What to watch by region

  • PJM. Watch for a scenario framework that co‑optimizes generation, storage, and transmission and for a cost‑allocation method that mixes region‑wide and state‑specific benefits. Expect independent developers to pitch multi‑value backbones that relieve the Mid‑Atlantic and Midwest congestion tangle. For the load side of the story, see AI’s power land rush.
  • CAISO. Look for a long‑term process that formalizes how extreme‑weather risk and wildfire constraints enter the benefit calculus. Advanced reconductoring and storage‑as‑transmission are likely to feature because rights‑of‑way are scarce.
  • NorthernGrid and WestConnect. These non‑RTO Western regions can move fast if states coalesce around a portfolio that focuses on reliability and production cost savings first, with optional policy adders carved out for volunteer states.
  • MISO and SPP. With compliance dates in mid‑to‑late 2026, both have time to stitch interregional seams together. HVDC concepts that connect wind and storage to load centers with measurable benefits will test well under the seven‑benefit framework.
  • NYISO and ISO‑NE. The long extension into 2026 and 2027 suggests deeper coordination with state agencies. Expect more explicit ties between planning scenarios and binding state laws, and sharp debates over who pays for policy‑specific benefits.
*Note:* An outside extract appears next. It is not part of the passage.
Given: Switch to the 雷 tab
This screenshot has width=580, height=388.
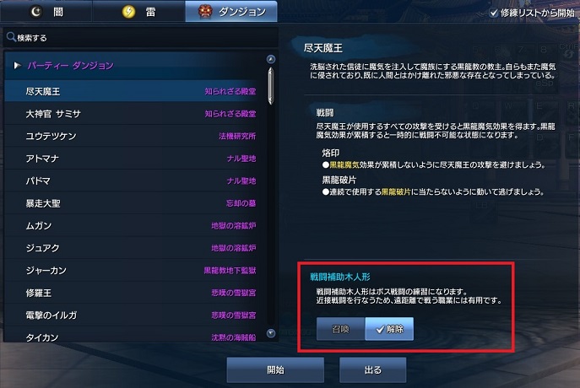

A practical checklist for developers and financiers

  • Map projects to the seven benefits. Put numbers on each benefit over a 20‑year horizon. Use credible production cost modeling and loss estimates. If you cannot measure it, it will not carry weight in selection or cost allocation.
  • Pre‑negotiate state support. Engage governors’ energy advisors and consumer advocates with a cost‑allocation straw model that protects non‑participating states from policy‑specific costs. Offer a region‑wide baseline, with volunteers paying for incremental policy benefits.
  • Stage projects for early wins. Lead with reconductoring and grid‑enhancing technologies that produce benefits in one to two years, while long‑lead siting proceeds on a parallel track. Early results build political cover.
  • Clarify who builds. Where competition is permitted, assemble teams that de‑risk execution: experienced constructors, equipment suppliers with delivery certainty, and operations partners with a track record in the region. Where incumbents retain the build, position as a partner with rights‑of‑way or specialty technology that fills a gap.
  • Design storage‑as‑transmission for clean accounting. Set priority rules, telemetry, and revenue crediting so the battery’s market activity never creates double recovery for ratepayers. Simpler is better when you head into stakeholder review.
  • Keep interregional on the radar. The second compliance wave in 2026 is about coordination across regions. If your 2025 filing references interregional ties and benefits, you will be ready to convert in the next docket.

The bottom line

Transmission 2.0 is no longer a debate. It is a calendar. December 12, 2025 filings will show how regions intend to plan 20 years ahead, measure common benefits, and split costs in ways that can survive both state politics and federal court review. Developers who arrive with measurable multi‑value portfolios, early wins from reconductoring and grid‑enhancing technologies, and cost‑allocation proposals that let states opt into policy extras will find doors opening. States that use their engagement windows to anchor clear methods will pull projects into the 2027–2030 window rather than watch them slip.

The next grid will not be one big bet. It will be a portfolio that moves power like freeways, squeezes more capacity from the lanes we already have, and uses storage as intelligent on‑ramps. Plan for that portfolio now, or get ready to read someone else’s map.